Jefferson researchers show chemotherapy and radiation together extend lung cancer patients' lives

Peer-Reviewed Publication

Thomas Jefferson University

(PHILADELPHIA) Chemotherapy given at the same time as radiation therapy can help patients with a certain type of lung cancer live nearly 50 percent longer than they might have otherwise if the same treatment was given differently, according to an international team’s analysis of several trial results.
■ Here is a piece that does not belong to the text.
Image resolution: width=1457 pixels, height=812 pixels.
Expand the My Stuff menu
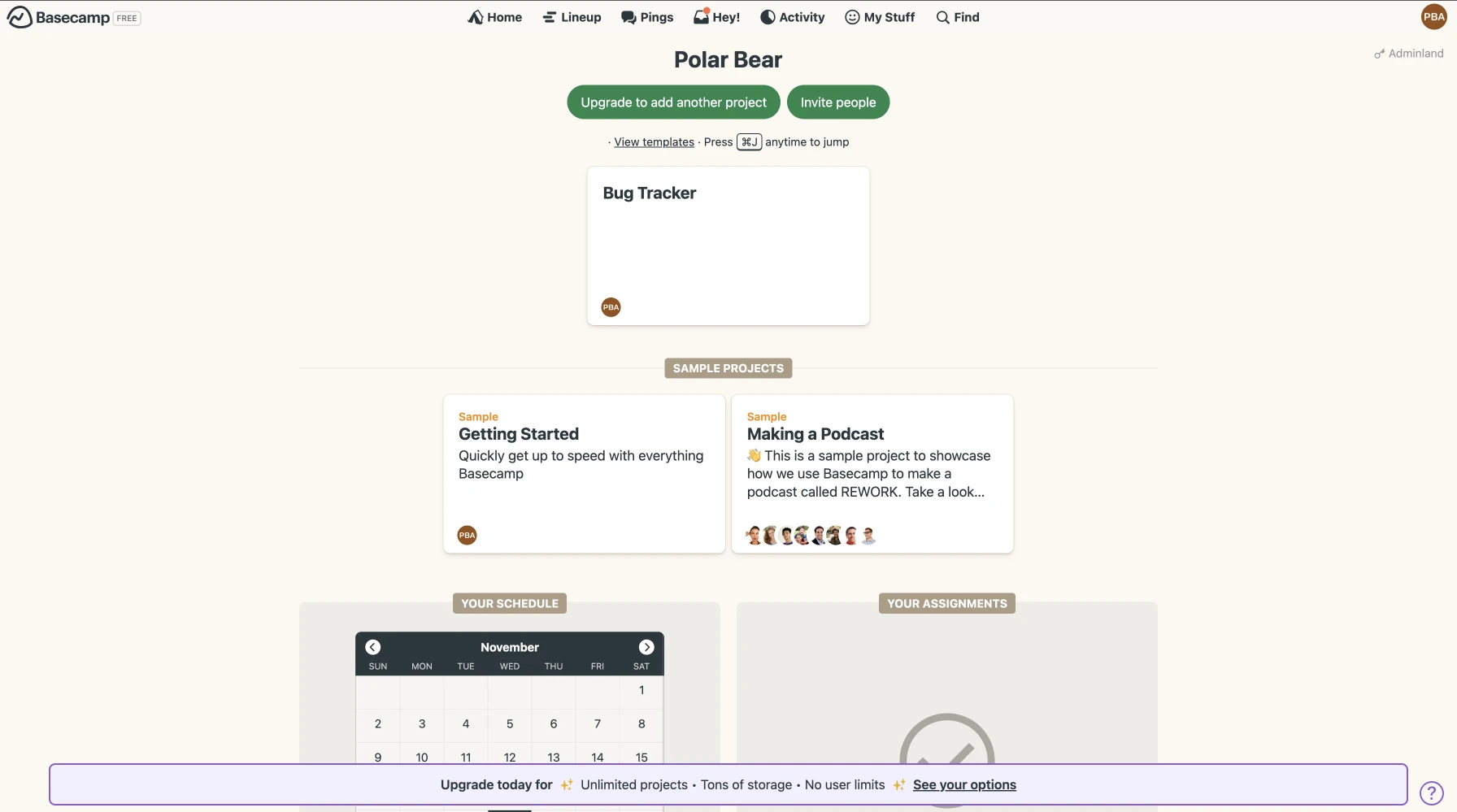point(880,17)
Walter Curran Jr., M.D., professor and chair of Radiation Oncology at Jefferson Medical College of Thomas Jefferson University and Jefferson’s Kimmel Cancer Center in Philadelphia, led one of six trials comparing the effectiveness of giving chemotherapy at the same time as radiation therapy versus giving radiation first, followed later by chemotherapy, to treat locally advanced non-small cell lung cancer (NSCLC).

According to Dr. Curran, there had been some controversy over whether simultaneous administration of chemotherapy and radiation for such cases was better than sequential delivery. In the United States, chemotherapy and radiation together have become the standard, whereas in other areas, such as Europe, for example, this has not been the case.

To try to resolve the matter, the International NSCLC Collaborative Group examined the results of more than 1,200 patients from six trials. The researchers found that the five-year survival rate was 10.6 percent with sequential therapy, while 15.1 percent with concurrent treatment. Dr. Curran presented the results recently at the meeting of the American Society for Therapeutic Radiology and Oncology in Los Angeles.

“That means a relative increase of nearly 50 percent,” notes Dr. Curran, who led the Radiation Therapy Oncology Group (a Philadelphia-based cooperative clinical trials organization) trial. “We’ve demonstrated that the magnitude of benefit is observable in many studies, regardless of the regimen. I think it will be as persuasive as any data that this will change not only the tumor control rate but the chance for a long-term cure.”

Dr. Curran explains that the only difference in the two treatments is that radiation is begun at another time. The drugs and radiation techniques are the same. “You’re changing the first day of radiation from day 40 to day one, for example, and as a result, are changing the number of five-year survivors by between 40 percent and 50 percent,” he says. According to these findings, theoretically, if there were 50,000 patients, approximately 5,000 who received sequential therapies would be alive in five years, and with concurrent, about 7,500.

“It is a new standard of care,” he says about the results. “It’s relatively broadly adopted in this country, but across the world, it hasn’t been. This will be a very persuasive argument.”